Spiel mit Krokodil – Verstoß gegen das Washingtoner Artenschutzübereinkommen

Aus artenschutzrechtlichen Gründen stellten Beamte der Postabfertigung am 16. Juni 2016 ein Paket aus den USA sicher. Es enthielt ein Spiel mit Würfelsteinen aus Krokodilzähnen.

Beim Zollamt wurde die im Internet bestellte Sendung aus den USA vom Empfänger im Beisein eines Zöllners geöffnet. Die Angaben des Empfängers und die Beschaffenheit des Würfelspiels ließen den Beamten an der Einfuhrfähigkeit der Ware zweifeln.

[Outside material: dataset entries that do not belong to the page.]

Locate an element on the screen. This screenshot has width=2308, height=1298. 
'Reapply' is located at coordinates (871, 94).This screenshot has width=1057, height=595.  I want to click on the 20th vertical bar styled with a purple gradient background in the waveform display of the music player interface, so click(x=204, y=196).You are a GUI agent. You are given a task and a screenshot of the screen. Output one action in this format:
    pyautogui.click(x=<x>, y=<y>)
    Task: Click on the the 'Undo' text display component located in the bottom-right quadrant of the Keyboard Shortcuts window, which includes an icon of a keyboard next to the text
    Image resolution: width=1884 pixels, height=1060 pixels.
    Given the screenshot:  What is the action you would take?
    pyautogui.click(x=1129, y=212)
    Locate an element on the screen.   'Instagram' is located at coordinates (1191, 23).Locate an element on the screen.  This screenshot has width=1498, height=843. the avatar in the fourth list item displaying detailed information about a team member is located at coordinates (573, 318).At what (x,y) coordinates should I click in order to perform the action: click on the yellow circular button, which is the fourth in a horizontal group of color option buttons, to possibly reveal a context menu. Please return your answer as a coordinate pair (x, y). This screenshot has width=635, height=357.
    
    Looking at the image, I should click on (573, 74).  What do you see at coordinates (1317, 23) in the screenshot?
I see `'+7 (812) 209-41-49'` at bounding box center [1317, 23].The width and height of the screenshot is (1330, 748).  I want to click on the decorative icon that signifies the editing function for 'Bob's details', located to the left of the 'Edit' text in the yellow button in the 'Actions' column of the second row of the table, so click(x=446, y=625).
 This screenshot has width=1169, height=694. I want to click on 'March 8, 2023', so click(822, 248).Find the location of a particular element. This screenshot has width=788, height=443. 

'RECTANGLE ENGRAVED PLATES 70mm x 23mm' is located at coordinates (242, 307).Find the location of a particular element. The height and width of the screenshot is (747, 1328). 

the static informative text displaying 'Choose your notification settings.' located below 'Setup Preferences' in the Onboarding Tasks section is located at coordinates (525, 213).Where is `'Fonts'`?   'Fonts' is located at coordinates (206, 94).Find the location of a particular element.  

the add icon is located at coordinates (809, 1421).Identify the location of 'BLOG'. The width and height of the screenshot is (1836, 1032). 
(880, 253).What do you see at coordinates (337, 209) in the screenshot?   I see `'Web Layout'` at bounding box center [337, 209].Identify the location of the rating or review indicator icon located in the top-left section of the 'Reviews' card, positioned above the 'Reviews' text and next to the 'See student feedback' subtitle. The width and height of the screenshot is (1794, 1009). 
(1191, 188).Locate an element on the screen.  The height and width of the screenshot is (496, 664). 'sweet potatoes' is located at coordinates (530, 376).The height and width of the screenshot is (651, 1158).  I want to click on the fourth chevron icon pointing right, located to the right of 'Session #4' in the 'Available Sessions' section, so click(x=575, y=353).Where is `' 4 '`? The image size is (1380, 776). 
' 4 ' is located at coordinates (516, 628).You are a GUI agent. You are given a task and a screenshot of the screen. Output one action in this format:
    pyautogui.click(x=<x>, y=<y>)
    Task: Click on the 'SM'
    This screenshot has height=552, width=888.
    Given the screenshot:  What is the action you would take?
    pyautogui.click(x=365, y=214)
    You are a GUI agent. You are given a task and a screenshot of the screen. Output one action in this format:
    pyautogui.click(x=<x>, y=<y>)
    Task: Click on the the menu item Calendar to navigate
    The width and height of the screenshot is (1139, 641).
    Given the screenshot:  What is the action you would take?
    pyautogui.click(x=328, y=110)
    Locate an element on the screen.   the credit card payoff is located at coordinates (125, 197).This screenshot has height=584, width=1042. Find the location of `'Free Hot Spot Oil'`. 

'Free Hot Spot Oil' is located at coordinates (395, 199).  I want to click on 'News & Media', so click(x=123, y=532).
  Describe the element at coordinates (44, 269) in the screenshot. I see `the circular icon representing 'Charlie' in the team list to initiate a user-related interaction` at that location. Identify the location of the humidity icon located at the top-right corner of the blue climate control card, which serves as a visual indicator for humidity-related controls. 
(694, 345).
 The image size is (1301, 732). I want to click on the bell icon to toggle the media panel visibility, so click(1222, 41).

„Meine Kolleginnen und Kollegen verfügen über spezielle Schulungen und einen großen Erfahrungsschatz, um die Möglichkeit einer illegalen Einfuhr von Waren schnell einschätzen zu können. Als zuständige Fachbehörde konnte das Bundesamt für Naturschutz unseren ersten Verdacht später bestätigen“, erklärte Frank Mauritz, Pressesprecher des Hauptzollamts Braunschweig.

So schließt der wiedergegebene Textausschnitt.